10. Gamelan Degoeng – Unknown Balinese Song

Walking on water, walking through walls, and breathing deeply in the steam of still-smoldering dream storms, the sunset of lavender and deep blue casts an eerie light on the pixellated panorama of the falling evening. Nearing the end or a new beginning, we are called by the sirens on the water to continue our passage through parallel perception.
Guy Blakeslee Mixtape

11. Laura Rivers – “That’s Alright (Since My Soul Got a Seat Up in the Kingdom)”

Returning home, returning to the feeling of home, anyway — to the place of peace where pain is a memory.
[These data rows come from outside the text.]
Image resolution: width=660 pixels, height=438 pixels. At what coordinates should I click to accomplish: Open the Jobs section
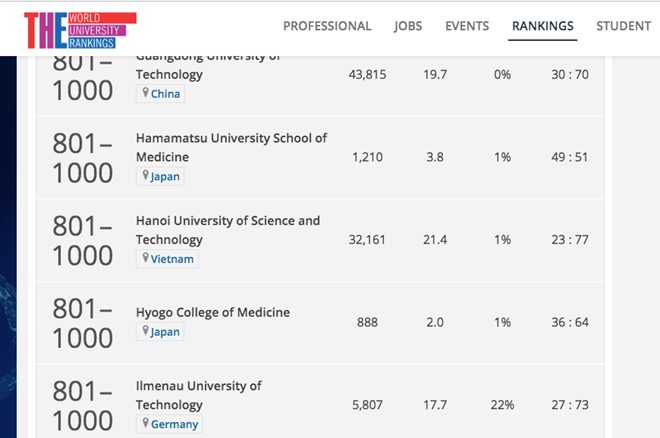408,26
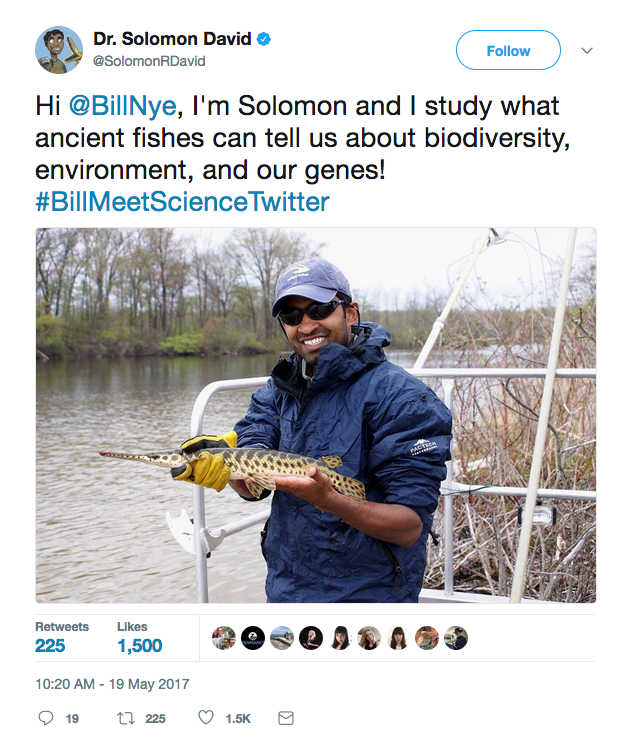
Task: Click the blue verified badge
Action: tap(264, 40)
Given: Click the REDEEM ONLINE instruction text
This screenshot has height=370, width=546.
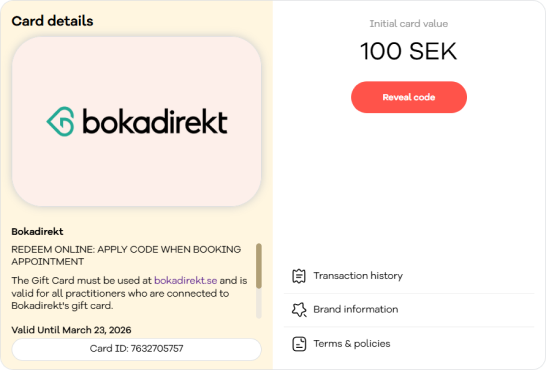Looking at the screenshot, I should click(126, 255).
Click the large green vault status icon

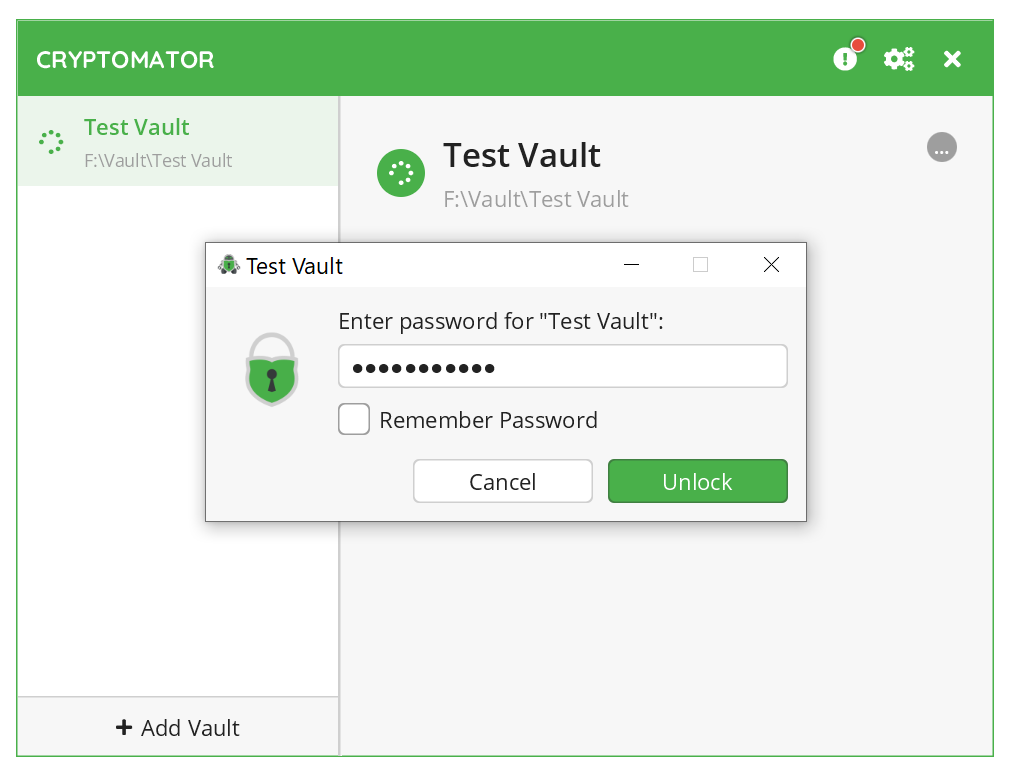click(401, 173)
The spark in the dark hour before dawn is bright enough now to cast shadows that dance like the flickering falsehoods still dance in Plato’s cave. Clearing away the static once more, tuning in to the broadcast straight from the heart of timeless salvation, Laura Rivers holds a mirror and then drops it into the void.
Guy Blakeslee Mixtape

12. Ulla Katajavuori – “Stilla Natt”

Illuminated memories of Christmas future, a huge hand in the sky raining dirt as a gift upon the prayerful pilgrim; the edges are torn and the walls are gone. The night, silent and still, is full of hidden songs. Unattached to myths about babies born without fathers, able to imagine that it’s a lullaby for us, sprinkling out of mother’s hand like fairy dust. Not a cure for all ills, but a moment of peace in a world full of digital warfare which we’ve managed to evade, but will ultimately have to face once more.
Guy Blakeslee Mixtape

13. Kloster Einsiedeln – “Bells”

Slipping in and out of consciousness for this whole bus-ride, we are finally awakened by the rattling of cathedral bells cutting through the grey static of the town square. A masked and solemn figure in the tower is playing them by hand, and a strange solitary man in the square is hand-cranking his ancient recording device to capture the thunderous beauty onto a harsh black acetate disc. He’s coming to terms with the future, and he’s realized someday someone might listen back this moment and relive it in a kind of imagination he can’t yet imagine.